5 Reasons Why Current Anti-Bullying Initiatives Don't Work

Posted: Updated:

Less than a month after the death of Jamey Rodemeyer, a teenager from Buffalo, NY who committed suicide after being bullied by classmates, the nation has once again become re-awakened to the fact that this issue, which flooded the media a year ago with the death of Rutgers student Tyler Clementi, is not going away anytime soon.

School districts across the country have begun to implement a bevy of anti-bullying initiatives; new laws have been proposed, curriculum has been implemented, town hall meetings have been scheduled, anti-bullying literature has been distributed to students, and officials from the Department of Education and the Department of Health and Human Services have worked with the president to bring light to the issue.

Unfortunately, much of the discussions about the solutions to bullying have proven to be ineffective. If we consider Jamey Rodemeyer's case, it becomes evident that many of the anti-bullying initiatives were either available to him, or already in place. As many people who have been touted as "experts" on bullying recommend, Jamey wrote about his problems, found a network of bullying victims online, ignored bullies, had a psychologist, and met with a social worker. Despite these facts, he was still driven to suicide.

There are 5 major reasons why anti-bullying initiatives have been unsuccessful. In order to truly address the bullying problem, we must accept that the central reason why bullying continues to be so prevalent among our youth is because of the ineffective attempts to combat the problem by adults. Here are some examples.

The Zero-Tolerance Theory Backfires

While the idea of zero-tolerance for bullying appears to makes sense by letting youth know that it's not condoned, too many anti-bullying initiatives impose too harsh a punishment that does nothing but demonize the bully. Common practices like isolating the bully from the general population or automatic suspensions are never a good solution. Exercising adult power over students by punishing them, without explaining why they are being punished or attempts to get to the cause of the behavior, makes the adult a bully also.

When adults act as bullies, youth begin to see bullying as acceptable, as a means to an end. Rather than stop their bullying, they avert getting caught and become more subtle, making future bullying harder to detect, and even more difficult to address.

Avoiding Social Media Is NOT A Solution

Over the course of the last year, there has been a growing sentiment among parents and educators to ban social media in schools. In a few cases, principals have asked parents to stop their children from using social media at home as well. These decisions are fueled by the increased use of social media as a mechanism for bullying, and the belief that stopping access to social media will in some way slow down the frequency of bullying.

The reason why social media has been a place where bullying is rampant has nothing to do with social media itself. It has everything to do with the fact that youth do not view it as a real space. There is a perception that what happens in cyberspace is not even reality. Attempting to eliminate social media makes it more exotic to kids and it becomes a place viewed as taboo and welcomes inappropriate behavior.

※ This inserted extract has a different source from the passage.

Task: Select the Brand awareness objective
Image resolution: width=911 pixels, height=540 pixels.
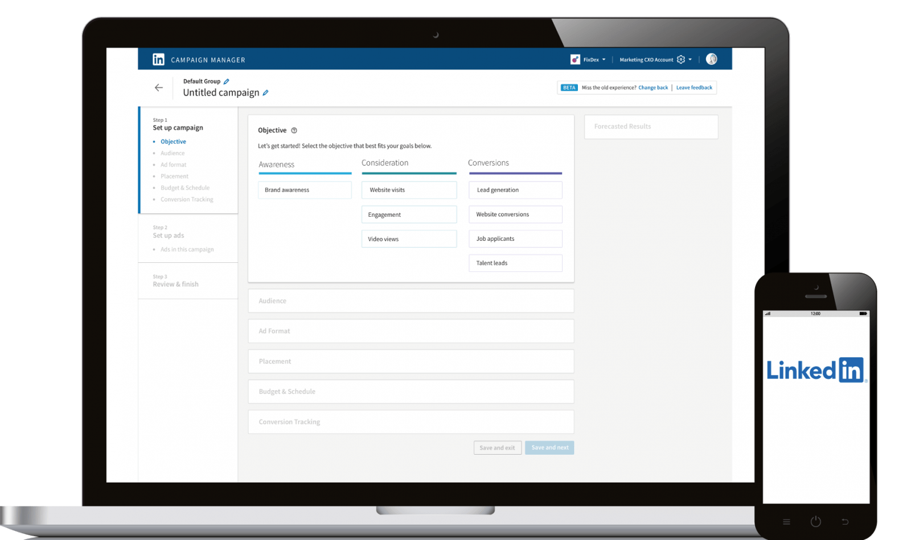Action: (x=305, y=190)

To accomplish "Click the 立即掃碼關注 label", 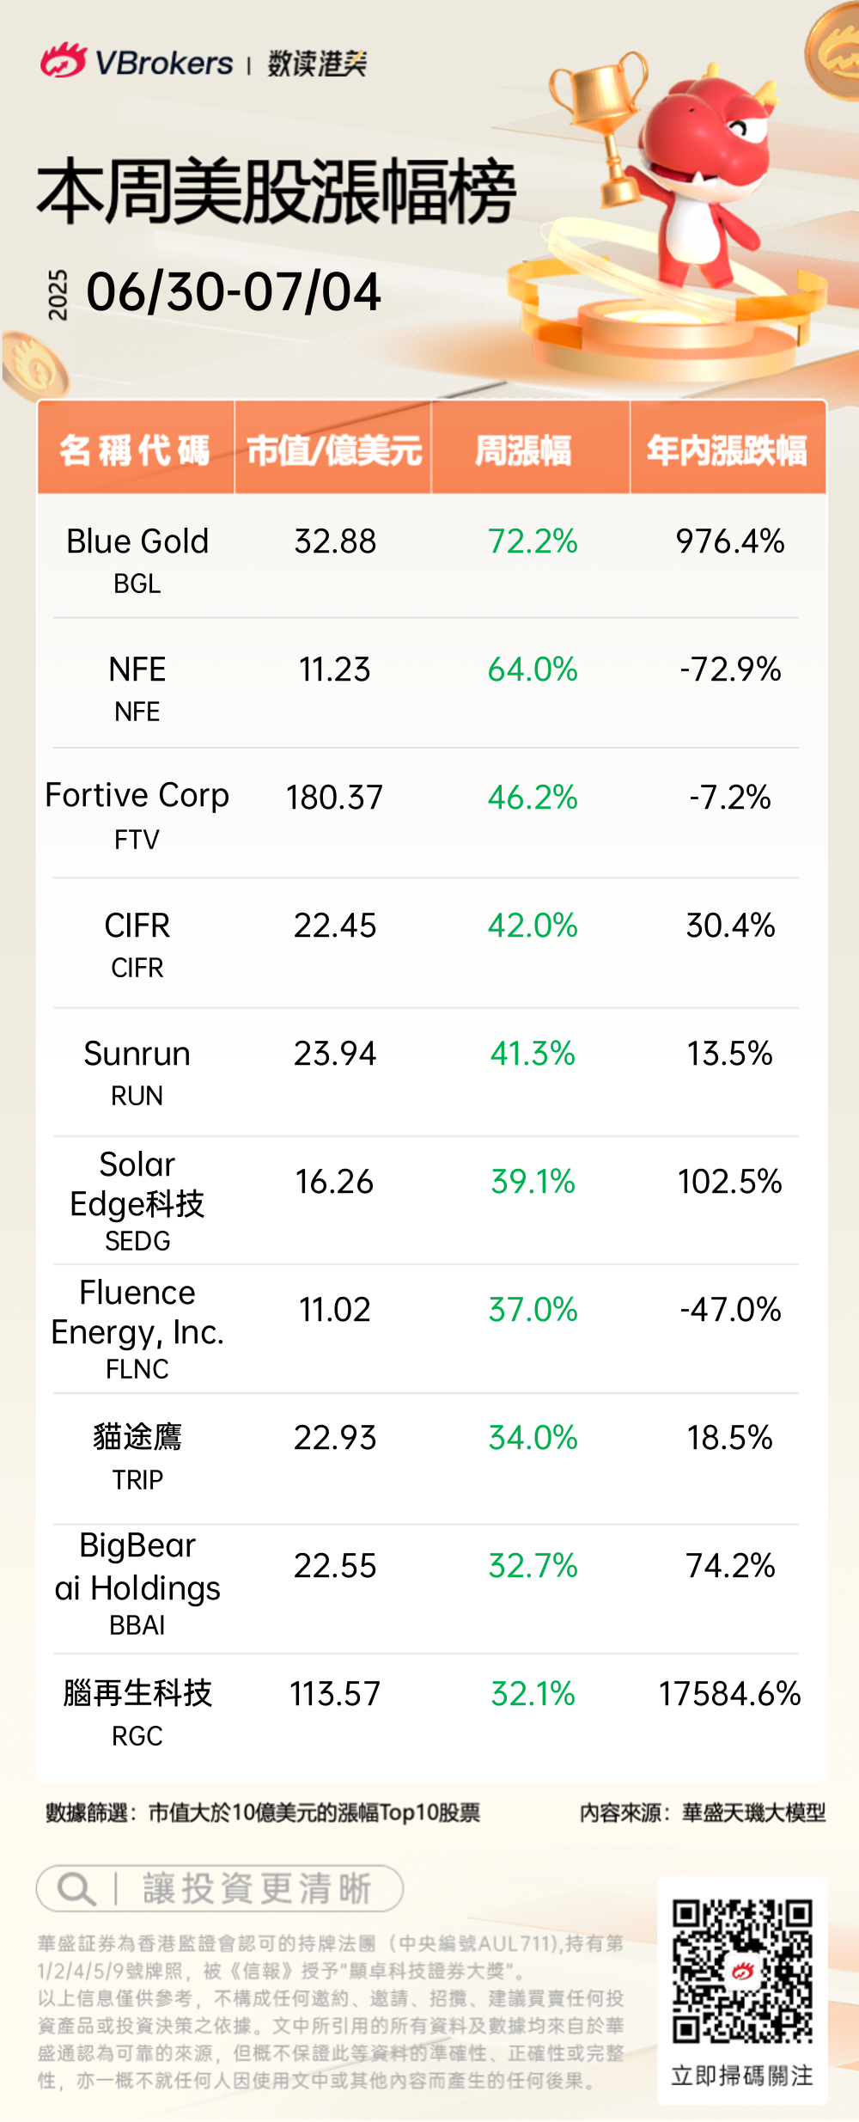I will coord(742,2076).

Rather than ban social media, parents and educators should welcome it, and teach youth how to use it appropriately. If kids learn that what happens on the web is no different than what happens in the classroom, they would learn to use it appropriately.

We Address Bullying with Celebrity, Not Expertise

While it is important to bring visibility to issues surrounding bullying, and celebrities do a good job at providing this visibility, it's more important to focus on ways to truly address this issue. This involves much more than a famous person saying, "bullying is wrong," it requires real experts who can provide an analysis of the bullying scenarios that occur in the school, an interrogation of what structures are in the school/family that supports this behavior, teacher training on how to identify and address bullying, and the identification of strategies within schools for supporting bullied youth while rehabilitating the bullies. These strategies exist -- educators who focus on this work are out there -- but we consistently shift to those who have less insight and more celebrity. This model sensationalizes bullying, but does not offer any real solutions.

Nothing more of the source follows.